1.1.1 Hadoop's core MapReduce
The Hadoop MapReduce environment provides users with a sophisticated framework to manage and execute Map and Reduce jobs on a cluster. The user needs to enter the following information into the framework:
- The location of the job input in the distributed file system
- The location of job output in the distributed file system
- input format
- output format
- The class that contains the Map method
- The class containing the Reduce method, which is optional.
- Location of Jar files containing Map and Reduce methods and other supporting classes
If a job does not require a Reduce method, the user does not need to specify a Reducer class, and the Reduce phase of the job will not be executed. The framework splits the input data, schedules and executes map jobs in the cluster. It sorts the output of the Map job if needed, and then outputs the sorted result to the Reduce task. Finally, output the output data of the Reduce job to the output directory, and finally report the work status to the user.

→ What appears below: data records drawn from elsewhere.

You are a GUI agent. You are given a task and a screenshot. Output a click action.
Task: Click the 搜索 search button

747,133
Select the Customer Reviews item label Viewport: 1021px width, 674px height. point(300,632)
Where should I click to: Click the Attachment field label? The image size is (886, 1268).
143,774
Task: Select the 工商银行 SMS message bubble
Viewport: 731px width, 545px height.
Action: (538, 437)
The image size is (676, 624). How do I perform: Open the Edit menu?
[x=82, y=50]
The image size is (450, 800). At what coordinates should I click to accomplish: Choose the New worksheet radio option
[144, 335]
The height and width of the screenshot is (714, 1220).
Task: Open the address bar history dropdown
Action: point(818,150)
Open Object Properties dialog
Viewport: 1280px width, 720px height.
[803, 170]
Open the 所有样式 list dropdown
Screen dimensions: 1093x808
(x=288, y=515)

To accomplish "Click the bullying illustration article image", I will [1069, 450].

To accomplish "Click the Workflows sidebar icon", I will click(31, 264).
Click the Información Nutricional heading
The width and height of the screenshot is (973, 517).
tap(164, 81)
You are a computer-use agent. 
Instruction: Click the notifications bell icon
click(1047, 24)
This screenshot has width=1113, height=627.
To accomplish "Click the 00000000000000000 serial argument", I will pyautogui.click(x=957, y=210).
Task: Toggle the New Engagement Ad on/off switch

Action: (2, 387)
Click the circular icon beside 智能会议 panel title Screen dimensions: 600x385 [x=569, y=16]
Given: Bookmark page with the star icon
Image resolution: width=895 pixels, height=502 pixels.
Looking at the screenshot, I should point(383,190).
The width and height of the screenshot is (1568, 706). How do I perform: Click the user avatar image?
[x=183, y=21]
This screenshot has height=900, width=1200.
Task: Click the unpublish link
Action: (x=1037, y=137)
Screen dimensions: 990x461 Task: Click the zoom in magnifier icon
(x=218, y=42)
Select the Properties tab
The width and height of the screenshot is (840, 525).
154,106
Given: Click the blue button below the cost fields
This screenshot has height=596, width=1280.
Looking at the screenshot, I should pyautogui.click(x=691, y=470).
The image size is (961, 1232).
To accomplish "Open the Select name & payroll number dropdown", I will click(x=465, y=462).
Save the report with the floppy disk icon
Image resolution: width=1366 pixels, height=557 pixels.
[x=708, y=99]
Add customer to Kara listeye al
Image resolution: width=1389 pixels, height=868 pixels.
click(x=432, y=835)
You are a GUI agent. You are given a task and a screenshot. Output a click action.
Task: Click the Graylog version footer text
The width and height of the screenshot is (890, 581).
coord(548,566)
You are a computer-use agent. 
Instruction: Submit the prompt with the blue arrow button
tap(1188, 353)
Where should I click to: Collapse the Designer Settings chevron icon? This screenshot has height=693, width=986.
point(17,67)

MapReduce tasks are used to process key/value pairs. The framework will convert each input record into a key/value pair, and each pair of data will be input to the Map job. The output of a Map task is a set of key/value pairs. In principle, the input is one key/value pair, but the output can be multiple key/value pairs. Then, it groups and sorts the Map output key/value pairs. Then, the Reduce method is called once for each key-value pair sorted, and its output is a key and a set of associated data values. The Reduce method can output any number of key/value pairs, which will be written to output files in the job output directory. If the Reduce output key value remains the same as the Reduce input key value, the final output remains sorted.
The framework provides two processes to manage MapReduce jobs:
- TaskTracker manages and executes individual Map and Reduce jobs on compute nodes in the cluster.
- JobTracker accepts job submissions, provides job monitoring and control, manages tasks, and assigns jobs to TaskTracker nodes.
In general, there is one JobTracker process per cluster and one or more TaskTracker processes per node in the cluster. JobTracker is a key module. If there is a problem with one TaskTracker, the system will be paralyzed. If there is a problem with one TaskTracker, JobTracker will schedule other TaskTracker processes to retry.
Note that a nice feature of the Hadoop core MapReduce environment is that while a job is executing, you can add TaskTrackers to the cluster and dispatch a job to a new node.
1.1.2 Hadoop's Distributed File System
HDFS is a file system specially designed for MapReduce jobs. MapReduce jobs read in orders of magnitude larger amounts of data from the HDFS file system, process them, and write the output back to the HDFS file system after processing. HDFS is not designed to handle random access data. In order to achieve data stability, it stores data on multiple storage nodes. In the Hadoop community, we call it a replica. As long as a copy of the data exists, data consumers can safely use the data.
HDFS is done by two processes,
- The NameNode manages file system metadata, and it provides management and control services.
- DataNode provides data block storage and query services.
There is a NameNode process in the HDFS file system, which is a key module. If it fails, it will cause the paralysis of the entire system. The Hadoop core provides recovery and automatic backup of the NameNode, but no runtime recovery. A cluster has multiple DataNode processes. Typically, each storage node in the cluster has one DataNode process.
Note that it is common to provide the TaskTracker service and the DataNode service in one node in the cluster. It is also common to provide JobTracker and NameNode services in one node.